_PASSAGE PROVIDED_
G. S. DODGE, Brevet Brigadier- General and Quartermaster.

General DODGE, Quartermaster, Morehead City:
Your dispatch received. Tell General Easton to unload and dispatch vessels North as fast as possible, and proceed with all speed to General Grant and he will order the cars and locomotives from Norfolk and elsewhere. Lieutenant Dunn will be down tonight before daylight with dispatches for General Grant. Wait and take him along with you. Remember how valuable time is. We can bring up daily supplies enough, but to move I must have enough ahead to fill the wagons.
W. T. SHERMAN, Major-General.

Quartermaster Graber Writes:

KINSTON, March 24, 1865. Major L. M. DAYTON,
Assistant Adjutant-General, General Sherman’s Headquarters:
I have loaded and dispatched trains of Fourteenth, Fifteenth, and Seventeenth Corps. Twentieth Corps train now loading. More than five days’ subsistence, and shoes, socks, shirts, and pants to make the men comfortable have been forwarded. Supplies of clothing, camp and garrison equipage come freely by water. General Easton has ten large barges, six steam tugs, and a dozen schooners. The railroad will not be available for several days. I will remain here a day or two, or longer if necessary, and have all the trains sent from the font loaded and sent out without delay. Send 300 or 400 contrabands to work at unloading boats and cars. If the wagon trains are kept moving steadily the army can be refitted before the railroad to Goldsborough can be used to advantage.

M. C. GARBER, Colonel and Chief Quartermaster.

HDQRS. MILITARY DIVISION OF THE MISSISSIPPI, In the Field, Goldsborough, N. C., March 24, 1865.

_DATA FOR PROCESSING_
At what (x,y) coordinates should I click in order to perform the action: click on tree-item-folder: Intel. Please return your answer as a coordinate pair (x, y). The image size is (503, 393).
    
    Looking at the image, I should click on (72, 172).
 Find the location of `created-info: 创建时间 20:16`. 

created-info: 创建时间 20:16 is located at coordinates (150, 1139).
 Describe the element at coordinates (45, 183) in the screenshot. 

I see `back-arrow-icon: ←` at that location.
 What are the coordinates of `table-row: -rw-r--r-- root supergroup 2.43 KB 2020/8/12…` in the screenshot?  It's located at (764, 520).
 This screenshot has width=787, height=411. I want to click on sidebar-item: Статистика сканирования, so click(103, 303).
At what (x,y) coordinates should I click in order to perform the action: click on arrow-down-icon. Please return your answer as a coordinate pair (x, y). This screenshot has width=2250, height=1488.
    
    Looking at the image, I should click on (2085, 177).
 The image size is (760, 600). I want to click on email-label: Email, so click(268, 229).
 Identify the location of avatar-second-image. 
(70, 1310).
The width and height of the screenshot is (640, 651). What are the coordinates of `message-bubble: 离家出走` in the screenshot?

_WHAT THIS EXERCISE ASKS_
**a.** According to the Civil War dispatches, how many large barges does General Easton have?
**b.** Please rewrite the rows as a Markdown table with the columns Number and Row line, starting with the line that contains "Find the location" and going on through the line that contains "This screenshot has width=787, height=411.". Leave out blank lines and include only those rows.

_SOLUTION LIST_
**a.** Ten.

**b.**
| Number | Row line |
|---|---|
| 1 |  Find the location of `created-info: 创建时间 20:16`.  |
| 2 | created-info: 创建时间 20:16 is located at coordinates (150, 1139). |
| 3 |  Describe the element at coordinates (45, 183) in the screenshot.  |
| 4 | I see `back-arrow-icon: ←` at that location. |
| 5 |  What are the coordinates of `table-row: -rw-r--r-- root supergroup 2.43 KB 2020/8/12…` in the screenshot?  It's located at (764, 520). |
| 6 |  This screenshot has width=787, height=411. I want to click on sidebar-item: Статистика сканирования, so click(103, 303). |